Smithfield Plantation House
The Confederate army aligned across a 2 mile wide field and held firm as the Union assault came at them. Meade hoped to use his numbers to dislodge Jackson and put the army to route. He failed, and was shot from his horse during the charge. Meade’s death was but a footnote in the battle in which five generals were slain. Meade was the first, and was followed rapidly by the death of the Confederate General Nathan Bedford Forrest, and then General Wade Hampton the III, both of whom were killed when they led a cavalry counter charge against the Union lines. Finally, as the Union charge disintegrated and the Federal army retreated, General Hooker, who had taken command after Meade’s death, was killed by an exploding cannon nearby.

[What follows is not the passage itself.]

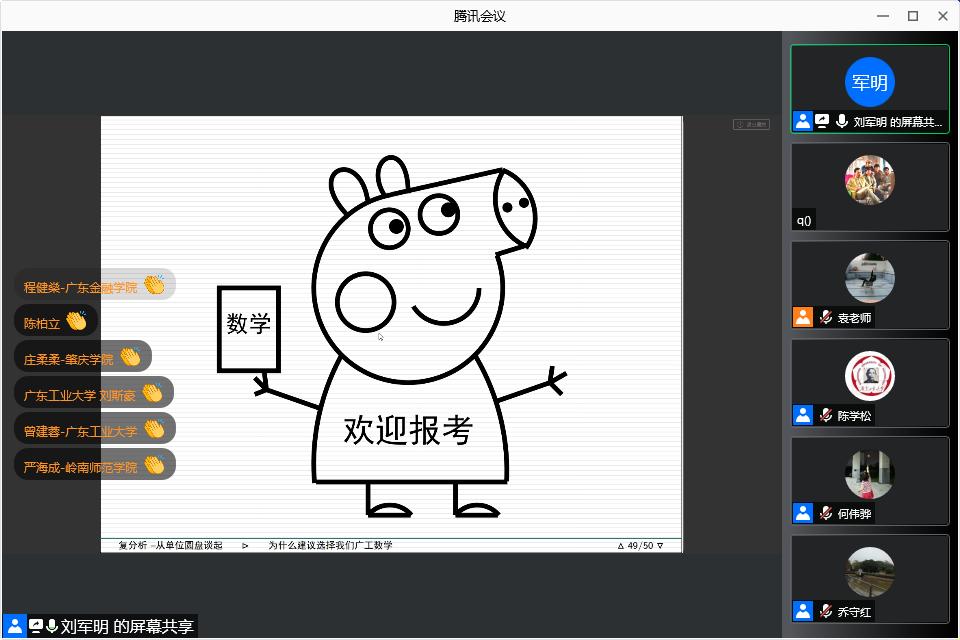
Task: Click the bottom-left screen sharing status icon
Action: (36, 627)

The result was a rebel victory, but a costly one. Of the 40,000 men Jackson had deployed, only 25,000 were in completely working shape. Of the losses, 7,000 were casualties and the rest desertions. The Union lost almost as many to fire and half again as many to desertions. Both side saw their moral plummet. But for the Union the losses could be replaced, the Confederates were not so lucky. Jackson immediately set off south after his scuffle, but the army was too tired and too disheartened to be much good. By the time he reached Carolina, the war was won. Sheridan and Sherman had pressed what Confederate armies stood against them back into the sea. When Jackson failed to arrive on time, the Confederate army of the South, commanded by Robert Ransom, surrendered to the Union.

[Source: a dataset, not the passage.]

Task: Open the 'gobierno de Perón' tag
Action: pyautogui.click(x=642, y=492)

Jackson fled South Carolina to try and reach Virginia. But a new Union offensive had taken Lynchburg without a fight and was marching on Petersburg, south of Richmond. Jackson had nowhere to turn to and his army abandoned him. His hard approach to the war and his stiff discipline was just too much for the country boys whose homes were now gone. When Jackson returned to Lee with a scant 4,000 men, Lee knew the fight was over. President Brown and his cabinet looked to flee. Brown himself took ship to France, and on January 6th, 1868 the Confederate Army of Northern Virginia was trapped in a little church known as St. Stephens. Lee knew he would only bring death, and so surrendered to the Federal general Albert Johnston.
Even in surrender, the men of the Confederacy loved their “Old Virginian”
From there the Three Wars of 1866 ended quickly. Mexico, realizing that the full might of the Union could now be directed on the weakening army of the Rio Grande (which had taken large tracts of Texas) quickly capitulated. Albert Johnston marched a fresh 20,000 man army into Austin, and was greeted as a liberator. The Mexicans ceded the land south the Rio Grande, including control of Matamoros, the San Juan river and many border cities. The good news was made greater when George Armstrong Custer reappeared in Central America at head the head of a long prisoner train including untold thousands of USCA and CSA soldiers. Victory was won on all fronts seemingly overnight. And yet, the darkness of the future was not yet cleared. America had, for three years, beaten itself into near oblivion, and now someone had to pick up the pieces.